_Problem:_ Reproduce these rows verbatim, starting at the line that contains "Given: Collapse Part" and stopping after the line that contains "(x=62, y=355)". Include no other rows.

### Input ###

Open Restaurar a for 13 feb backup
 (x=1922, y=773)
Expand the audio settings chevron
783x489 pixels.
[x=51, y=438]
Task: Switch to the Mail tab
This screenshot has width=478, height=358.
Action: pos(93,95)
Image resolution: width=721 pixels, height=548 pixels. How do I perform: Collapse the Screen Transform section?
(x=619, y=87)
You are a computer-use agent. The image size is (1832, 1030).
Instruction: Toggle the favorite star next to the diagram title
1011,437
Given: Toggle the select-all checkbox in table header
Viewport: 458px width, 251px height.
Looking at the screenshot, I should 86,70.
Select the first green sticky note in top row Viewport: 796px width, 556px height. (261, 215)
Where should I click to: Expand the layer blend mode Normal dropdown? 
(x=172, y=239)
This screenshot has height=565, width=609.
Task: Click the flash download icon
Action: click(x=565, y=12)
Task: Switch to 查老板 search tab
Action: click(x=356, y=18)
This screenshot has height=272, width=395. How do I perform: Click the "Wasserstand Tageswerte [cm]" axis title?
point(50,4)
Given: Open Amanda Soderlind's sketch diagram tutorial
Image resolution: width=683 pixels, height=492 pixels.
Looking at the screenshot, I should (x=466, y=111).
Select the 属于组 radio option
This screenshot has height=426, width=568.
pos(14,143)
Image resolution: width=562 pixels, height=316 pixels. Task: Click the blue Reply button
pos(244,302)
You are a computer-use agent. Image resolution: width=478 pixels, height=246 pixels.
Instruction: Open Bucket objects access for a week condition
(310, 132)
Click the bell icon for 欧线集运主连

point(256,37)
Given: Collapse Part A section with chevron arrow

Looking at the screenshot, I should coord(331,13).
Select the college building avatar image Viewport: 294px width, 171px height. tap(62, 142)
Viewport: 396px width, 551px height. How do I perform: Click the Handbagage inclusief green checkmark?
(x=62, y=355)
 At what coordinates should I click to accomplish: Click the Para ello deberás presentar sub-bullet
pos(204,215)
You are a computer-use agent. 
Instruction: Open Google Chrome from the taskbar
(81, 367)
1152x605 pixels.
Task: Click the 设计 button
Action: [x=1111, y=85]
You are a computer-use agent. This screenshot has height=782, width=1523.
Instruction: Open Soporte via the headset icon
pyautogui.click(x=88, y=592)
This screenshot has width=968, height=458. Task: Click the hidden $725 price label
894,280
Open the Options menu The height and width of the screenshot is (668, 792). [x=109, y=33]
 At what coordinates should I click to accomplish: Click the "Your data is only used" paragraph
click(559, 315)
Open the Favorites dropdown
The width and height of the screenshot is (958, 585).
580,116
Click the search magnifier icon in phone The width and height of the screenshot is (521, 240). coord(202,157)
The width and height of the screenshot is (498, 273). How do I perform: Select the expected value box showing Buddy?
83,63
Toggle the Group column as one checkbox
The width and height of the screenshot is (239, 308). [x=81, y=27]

###

_Result of this exercise:_
Given: Collapse Part A section with chevron arrow

Looking at the screenshot, I should coord(331,13).
Select the college building avatar image Viewport: 294px width, 171px height. tap(62, 142)
Viewport: 396px width, 551px height. How do I perform: Click the Handbagage inclusief green checkmark?
(x=62, y=355)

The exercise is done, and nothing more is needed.